CRITIQUE: LA GRAINE ET LE MULET (2007)

Le dernier film d’Abdellatif Kechiche est une belle réussite. Il s’agit ici de l’histoire de Slimane, immigré algérien de 60 ans, qui travaille sur les chantiers navals à Sète. Le jour où son patron le vire, il se retrouve sans rien, exceptée sa famille . Il décide avec l’aide de sa belle-fille (formidable Hafzia Herzi) de réaliser son projet: il achète un vieux rafiot qu’il compte retaper pour en faire un restaurant dont la spécialité sera le couscous de poissons de son ex-femme (d’où le titre du film).

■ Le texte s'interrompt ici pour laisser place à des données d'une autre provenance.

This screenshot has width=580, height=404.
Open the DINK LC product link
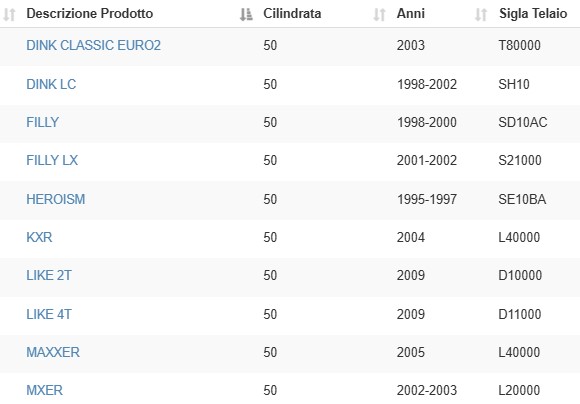pos(51,84)
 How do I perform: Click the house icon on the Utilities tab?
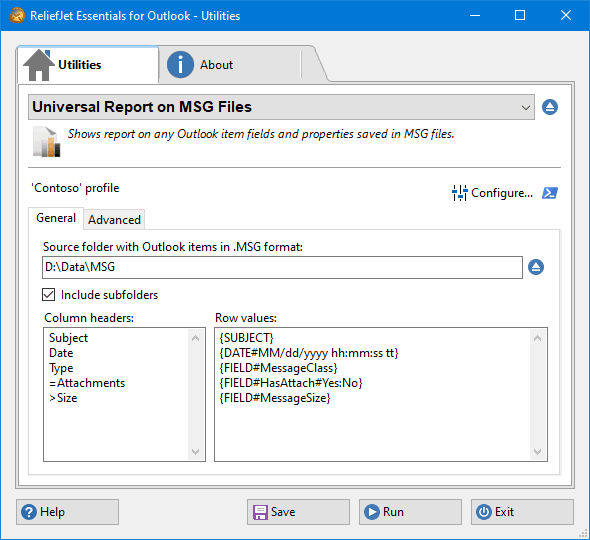(38, 65)
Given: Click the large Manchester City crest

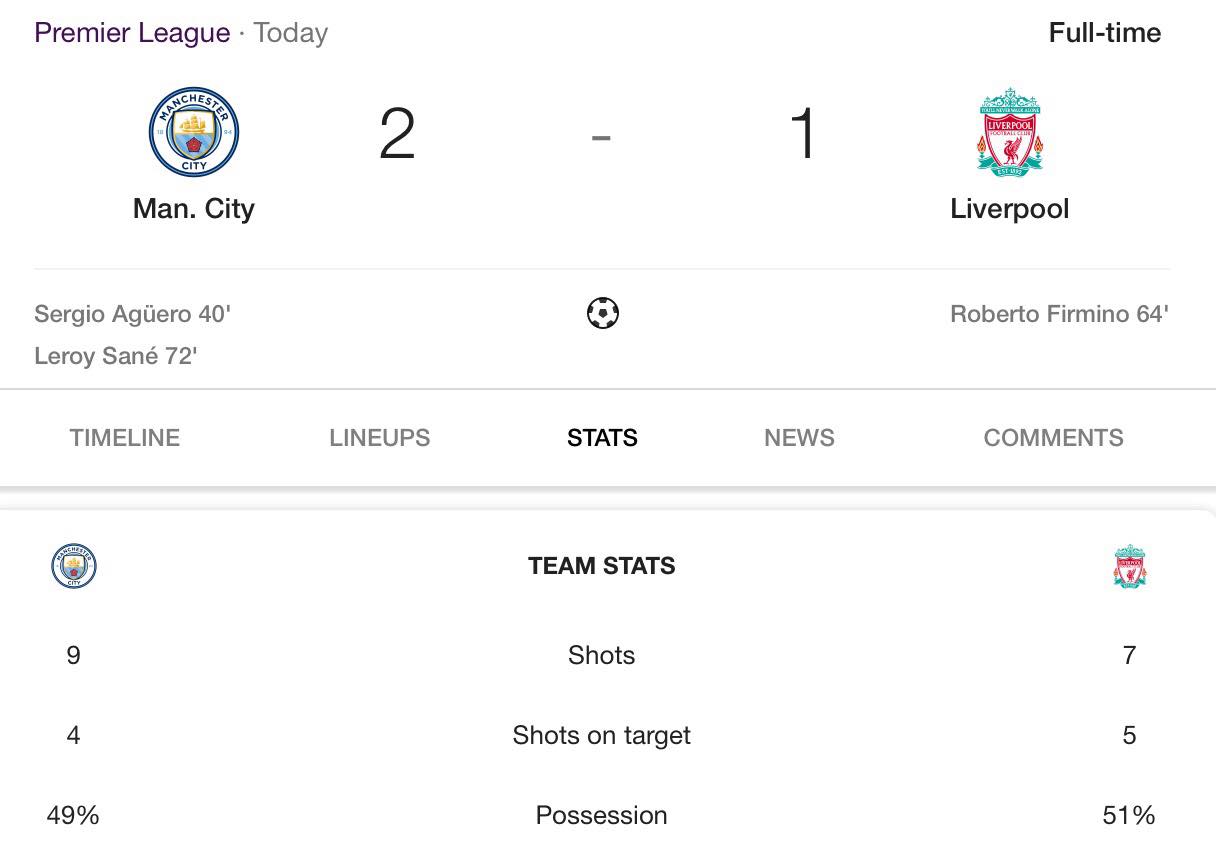Looking at the screenshot, I should [x=194, y=132].
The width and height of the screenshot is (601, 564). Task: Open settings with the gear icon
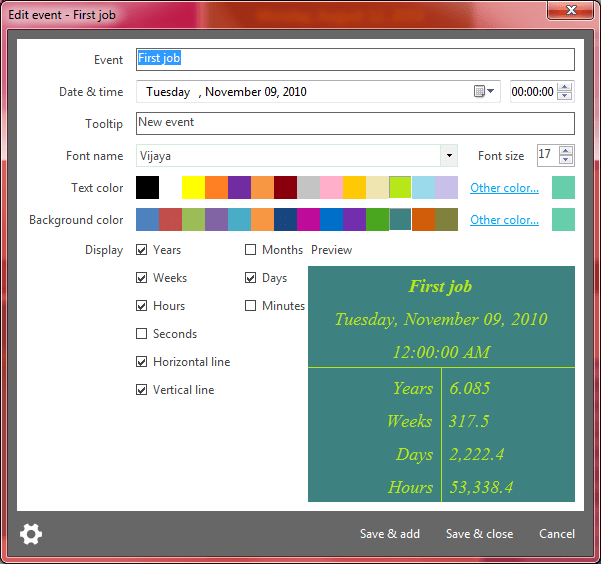point(31,534)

Comme dans ses précédents films, kechiche traîte ici du thème de l’intégration. Le tour de force de kechiche est de nous faire passer pas loin de 2 heures et demi à suivre les aventures  de Slimane sans qu’on voie le temps passer! Comme toujours il dirige sa troupe de comédiens à la perfection: Kechiche dilate le temps au maximum dans toutes ses scènes mais on est emporté par la justesse de l’interprétation, à la limite du documentaire.

La chronique sociale devient dans la dernière partie du film quasiment un thriller qui nous laisse lessivé!Après le formidable « l’esquive », encore un grand film qui peut en rebuter plus d’un mais qui fait preuve d’un coeur grand comme ça!